▶ Dataset entries:
########

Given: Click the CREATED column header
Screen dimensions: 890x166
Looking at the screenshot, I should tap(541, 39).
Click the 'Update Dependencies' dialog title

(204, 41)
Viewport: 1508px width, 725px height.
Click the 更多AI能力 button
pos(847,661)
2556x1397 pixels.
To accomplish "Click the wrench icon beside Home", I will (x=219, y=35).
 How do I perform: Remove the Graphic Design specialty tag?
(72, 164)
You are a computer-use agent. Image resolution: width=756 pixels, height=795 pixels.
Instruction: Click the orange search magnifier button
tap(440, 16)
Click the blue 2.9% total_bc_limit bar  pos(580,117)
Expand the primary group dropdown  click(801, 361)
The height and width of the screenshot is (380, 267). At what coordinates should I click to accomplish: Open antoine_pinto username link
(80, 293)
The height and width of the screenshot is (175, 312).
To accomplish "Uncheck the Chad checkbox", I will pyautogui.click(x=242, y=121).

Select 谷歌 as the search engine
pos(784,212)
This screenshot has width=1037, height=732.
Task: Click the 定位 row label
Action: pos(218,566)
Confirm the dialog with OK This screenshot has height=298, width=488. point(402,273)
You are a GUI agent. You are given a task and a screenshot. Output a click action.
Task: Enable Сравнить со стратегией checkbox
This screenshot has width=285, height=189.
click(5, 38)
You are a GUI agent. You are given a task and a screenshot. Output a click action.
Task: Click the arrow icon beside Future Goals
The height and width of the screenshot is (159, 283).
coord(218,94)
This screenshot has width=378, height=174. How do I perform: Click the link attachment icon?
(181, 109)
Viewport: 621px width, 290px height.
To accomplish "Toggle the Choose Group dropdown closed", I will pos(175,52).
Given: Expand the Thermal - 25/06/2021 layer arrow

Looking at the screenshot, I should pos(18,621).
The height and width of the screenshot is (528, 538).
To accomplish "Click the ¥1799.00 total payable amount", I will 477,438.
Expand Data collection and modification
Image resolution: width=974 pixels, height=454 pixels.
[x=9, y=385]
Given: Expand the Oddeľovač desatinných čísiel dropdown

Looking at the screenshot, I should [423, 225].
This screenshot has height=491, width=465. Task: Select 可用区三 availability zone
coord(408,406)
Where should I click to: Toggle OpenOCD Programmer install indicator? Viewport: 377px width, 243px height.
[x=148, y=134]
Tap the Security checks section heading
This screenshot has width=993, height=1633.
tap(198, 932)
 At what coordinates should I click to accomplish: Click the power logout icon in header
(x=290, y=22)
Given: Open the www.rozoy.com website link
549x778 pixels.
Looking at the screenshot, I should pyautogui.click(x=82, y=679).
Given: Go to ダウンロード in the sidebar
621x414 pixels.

########

▶ What is expected:
Wherever a line of the records above contains the string "checkbox", copy that line out.

▶ Answer area:
To accomplish "Uncheck the Chad checkbox", I will pyautogui.click(x=242, y=121).
Task: Enable Сравнить со стратегией checkbox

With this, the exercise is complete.